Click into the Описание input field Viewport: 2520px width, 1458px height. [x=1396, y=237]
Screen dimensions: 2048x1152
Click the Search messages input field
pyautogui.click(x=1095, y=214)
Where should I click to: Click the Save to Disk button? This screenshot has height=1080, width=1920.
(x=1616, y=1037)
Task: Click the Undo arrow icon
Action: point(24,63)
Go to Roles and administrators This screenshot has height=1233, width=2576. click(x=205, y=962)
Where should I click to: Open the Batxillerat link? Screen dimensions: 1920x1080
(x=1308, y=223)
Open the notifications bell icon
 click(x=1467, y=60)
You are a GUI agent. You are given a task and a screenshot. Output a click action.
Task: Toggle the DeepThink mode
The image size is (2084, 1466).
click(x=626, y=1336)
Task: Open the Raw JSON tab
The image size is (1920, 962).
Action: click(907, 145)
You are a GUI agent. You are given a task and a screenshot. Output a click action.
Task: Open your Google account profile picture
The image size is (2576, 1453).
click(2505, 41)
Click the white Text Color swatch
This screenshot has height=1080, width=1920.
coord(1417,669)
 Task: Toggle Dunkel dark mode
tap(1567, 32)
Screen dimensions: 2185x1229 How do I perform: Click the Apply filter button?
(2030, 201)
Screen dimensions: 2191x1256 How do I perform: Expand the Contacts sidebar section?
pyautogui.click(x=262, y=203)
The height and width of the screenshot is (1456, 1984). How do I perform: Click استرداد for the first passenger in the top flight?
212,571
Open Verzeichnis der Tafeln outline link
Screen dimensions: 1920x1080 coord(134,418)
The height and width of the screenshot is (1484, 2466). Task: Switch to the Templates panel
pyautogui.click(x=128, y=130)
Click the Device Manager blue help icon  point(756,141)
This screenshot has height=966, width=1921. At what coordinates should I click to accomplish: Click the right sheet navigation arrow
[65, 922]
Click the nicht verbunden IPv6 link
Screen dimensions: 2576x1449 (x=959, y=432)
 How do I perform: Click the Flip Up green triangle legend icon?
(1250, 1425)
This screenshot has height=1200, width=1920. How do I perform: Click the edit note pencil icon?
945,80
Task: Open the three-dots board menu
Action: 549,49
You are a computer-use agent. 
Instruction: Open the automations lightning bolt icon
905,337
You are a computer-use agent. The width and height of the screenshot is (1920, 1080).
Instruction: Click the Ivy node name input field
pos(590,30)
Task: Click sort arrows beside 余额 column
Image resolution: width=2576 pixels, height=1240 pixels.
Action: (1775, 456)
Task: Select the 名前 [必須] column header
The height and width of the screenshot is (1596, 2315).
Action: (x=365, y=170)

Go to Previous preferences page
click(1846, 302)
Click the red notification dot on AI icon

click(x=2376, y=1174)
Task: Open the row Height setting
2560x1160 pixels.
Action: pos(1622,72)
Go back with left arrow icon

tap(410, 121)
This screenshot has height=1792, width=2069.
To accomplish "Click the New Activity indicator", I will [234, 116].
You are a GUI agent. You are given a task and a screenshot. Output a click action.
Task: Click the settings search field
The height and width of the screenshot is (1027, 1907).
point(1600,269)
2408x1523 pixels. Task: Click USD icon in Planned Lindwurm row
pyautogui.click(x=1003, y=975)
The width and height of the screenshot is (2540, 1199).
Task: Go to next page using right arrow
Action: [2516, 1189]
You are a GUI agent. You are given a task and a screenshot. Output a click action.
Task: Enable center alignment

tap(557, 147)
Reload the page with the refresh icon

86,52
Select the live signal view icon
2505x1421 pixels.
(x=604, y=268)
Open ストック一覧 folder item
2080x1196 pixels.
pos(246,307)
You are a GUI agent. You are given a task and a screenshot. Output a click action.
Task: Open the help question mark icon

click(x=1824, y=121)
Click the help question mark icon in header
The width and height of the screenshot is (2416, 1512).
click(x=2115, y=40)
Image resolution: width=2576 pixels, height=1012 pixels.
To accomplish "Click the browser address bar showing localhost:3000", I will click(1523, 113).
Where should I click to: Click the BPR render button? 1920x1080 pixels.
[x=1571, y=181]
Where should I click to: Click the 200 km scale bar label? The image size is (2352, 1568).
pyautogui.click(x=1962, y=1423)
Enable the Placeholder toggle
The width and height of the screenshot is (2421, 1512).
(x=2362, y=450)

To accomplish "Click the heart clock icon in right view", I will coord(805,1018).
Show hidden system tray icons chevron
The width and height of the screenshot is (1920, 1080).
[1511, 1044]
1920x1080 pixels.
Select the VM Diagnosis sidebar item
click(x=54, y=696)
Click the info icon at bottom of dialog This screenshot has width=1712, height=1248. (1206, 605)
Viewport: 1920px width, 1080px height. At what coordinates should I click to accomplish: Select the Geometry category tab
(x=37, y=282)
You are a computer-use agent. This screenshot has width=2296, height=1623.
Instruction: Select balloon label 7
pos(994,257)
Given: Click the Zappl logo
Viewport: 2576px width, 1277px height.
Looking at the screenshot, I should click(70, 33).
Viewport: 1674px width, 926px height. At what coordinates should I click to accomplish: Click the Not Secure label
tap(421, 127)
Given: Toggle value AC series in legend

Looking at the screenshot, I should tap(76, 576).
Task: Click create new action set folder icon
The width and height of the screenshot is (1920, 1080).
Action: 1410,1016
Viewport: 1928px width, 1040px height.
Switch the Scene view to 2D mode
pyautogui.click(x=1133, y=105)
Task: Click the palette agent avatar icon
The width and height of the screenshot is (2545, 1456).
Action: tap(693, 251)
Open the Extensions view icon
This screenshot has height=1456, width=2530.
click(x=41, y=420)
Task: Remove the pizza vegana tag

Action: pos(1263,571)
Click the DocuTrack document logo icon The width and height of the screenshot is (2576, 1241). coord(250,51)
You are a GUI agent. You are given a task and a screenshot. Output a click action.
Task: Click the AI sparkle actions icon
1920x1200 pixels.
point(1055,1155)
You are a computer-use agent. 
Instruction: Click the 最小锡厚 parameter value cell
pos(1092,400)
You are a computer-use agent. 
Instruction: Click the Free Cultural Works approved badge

:: Problem requirements ::
Write every entry out again exactly.

:: Reply to the exercise ::
Click into the Описание input field Viewport: 2520px width, 1458px height. [x=1396, y=237]
Screen dimensions: 2048x1152
Click the Search messages input field
pyautogui.click(x=1095, y=214)
Where should I click to: Click the Save to Disk button? This screenshot has height=1080, width=1920.
(x=1616, y=1037)
Task: Click the Undo arrow icon
Action: point(24,63)
Go to Roles and administrators This screenshot has height=1233, width=2576. click(x=205, y=962)
Where should I click to: Open the Batxillerat link? Screen dimensions: 1920x1080
(x=1308, y=223)
Open the notifications bell icon
 click(x=1467, y=60)
You are a GUI agent. You are given a task and a screenshot. Output a click action.
Task: Toggle the DeepThink mode
The image size is (2084, 1466).
click(x=626, y=1336)
Task: Open the Raw JSON tab
The image size is (1920, 962).
Action: click(907, 145)
You are a GUI agent. You are given a task and a screenshot. Output a click action.
Task: Open your Google account profile picture
The image size is (2576, 1453).
click(2505, 41)
Click the white Text Color swatch
This screenshot has height=1080, width=1920.
coord(1417,669)
 Task: Toggle Dunkel dark mode
tap(1567, 32)
Screen dimensions: 2185x1229 How do I perform: Click the Apply filter button?
(2030, 201)
Screen dimensions: 2191x1256 How do I perform: Expand the Contacts sidebar section?
pyautogui.click(x=262, y=203)
The height and width of the screenshot is (1456, 1984). How do I perform: Click استرداد for the first passenger in the top flight?
212,571
Open Verzeichnis der Tafeln outline link
Screen dimensions: 1920x1080 coord(134,418)
The height and width of the screenshot is (1484, 2466). Task: Switch to the Templates panel
pyautogui.click(x=128, y=130)
Click the Device Manager blue help icon  point(756,141)
This screenshot has height=966, width=1921. At what coordinates should I click to accomplish: Click the right sheet navigation arrow
[65, 922]
Click the nicht verbunden IPv6 link
Screen dimensions: 2576x1449 (x=959, y=432)
 How do I perform: Click the Flip Up green triangle legend icon?
(1250, 1425)
This screenshot has height=1200, width=1920. How do I perform: Click the edit note pencil icon?
945,80
Task: Open the three-dots board menu
Action: 549,49
You are a computer-use agent. 
Instruction: Open the automations lightning bolt icon
905,337
You are a computer-use agent. The width and height of the screenshot is (1920, 1080).
Instruction: Click the Ivy node name input field
pos(590,30)
Task: Click sort arrows beside 余额 column
Image resolution: width=2576 pixels, height=1240 pixels.
Action: (1775, 456)
Task: Select the 名前 [必須] column header
The height and width of the screenshot is (1596, 2315).
Action: (x=365, y=170)

Go to Previous preferences page
click(1846, 302)
Click the red notification dot on AI icon

click(x=2376, y=1174)
Task: Open the row Height setting
2560x1160 pixels.
Action: pos(1622,72)
Go back with left arrow icon

tap(410, 121)
This screenshot has height=1792, width=2069.
To accomplish "Click the New Activity indicator", I will [234, 116].
You are a GUI agent. You are given a task and a screenshot. Output a click action.
Task: Click the settings search field
The height and width of the screenshot is (1027, 1907).
point(1600,269)
2408x1523 pixels. Task: Click USD icon in Planned Lindwurm row
pyautogui.click(x=1003, y=975)
The width and height of the screenshot is (2540, 1199).
Task: Go to next page using right arrow
Action: [2516, 1189]
You are a GUI agent. You are given a task and a screenshot. Output a click action.
Task: Enable center alignment

tap(557, 147)
Reload the page with the refresh icon

86,52
Select the live signal view icon
2505x1421 pixels.
(x=604, y=268)
Open ストック一覧 folder item
2080x1196 pixels.
pos(246,307)
You are a GUI agent. You are given a task and a screenshot. Output a click action.
Task: Open the help question mark icon

click(x=1824, y=121)
Click the help question mark icon in header
The width and height of the screenshot is (2416, 1512).
click(x=2115, y=40)
Image resolution: width=2576 pixels, height=1012 pixels.
To accomplish "Click the browser address bar showing localhost:3000", I will click(1523, 113).
Where should I click to: Click the BPR render button? 1920x1080 pixels.
[x=1571, y=181]
Where should I click to: Click the 200 km scale bar label? The image size is (2352, 1568).
pyautogui.click(x=1962, y=1423)
Enable the Placeholder toggle
The width and height of the screenshot is (2421, 1512).
(x=2362, y=450)

To accomplish "Click the heart clock icon in right view", I will coord(805,1018).
Show hidden system tray icons chevron
The width and height of the screenshot is (1920, 1080).
[1511, 1044]
1920x1080 pixels.
Select the VM Diagnosis sidebar item
click(x=54, y=696)
Click the info icon at bottom of dialog This screenshot has width=1712, height=1248. (1206, 605)
Viewport: 1920px width, 1080px height. At what coordinates should I click to accomplish: Select the Geometry category tab
(x=37, y=282)
You are a computer-use agent. This screenshot has width=2296, height=1623.
Instruction: Select balloon label 7
pos(994,257)
Given: Click the Zappl logo
Viewport: 2576px width, 1277px height.
Looking at the screenshot, I should click(70, 33).
Viewport: 1674px width, 926px height. At what coordinates should I click to accomplish: Click the Not Secure label
tap(421, 127)
Given: Toggle value AC series in legend

Looking at the screenshot, I should tap(76, 576).
Task: Click create new action set folder icon
The width and height of the screenshot is (1920, 1080).
Action: 1410,1016
Viewport: 1928px width, 1040px height.
Switch the Scene view to 2D mode
pyautogui.click(x=1133, y=105)
Task: Click the palette agent avatar icon
The width and height of the screenshot is (2545, 1456).
Action: tap(693, 251)
Open the Extensions view icon
This screenshot has height=1456, width=2530.
click(x=41, y=420)
Task: Remove the pizza vegana tag

Action: pos(1263,571)
Click the DocuTrack document logo icon The width and height of the screenshot is (2576, 1241). coord(250,51)
You are a GUI agent. You are given a task and a screenshot. Output a click action.
Task: Click the AI sparkle actions icon
1920x1200 pixels.
point(1055,1155)
You are a computer-use agent. 
Instruction: Click the 最小锡厚 parameter value cell
pos(1092,400)
You are a computer-use agent. 
Instruction: Click the Free Cultural Works approved badge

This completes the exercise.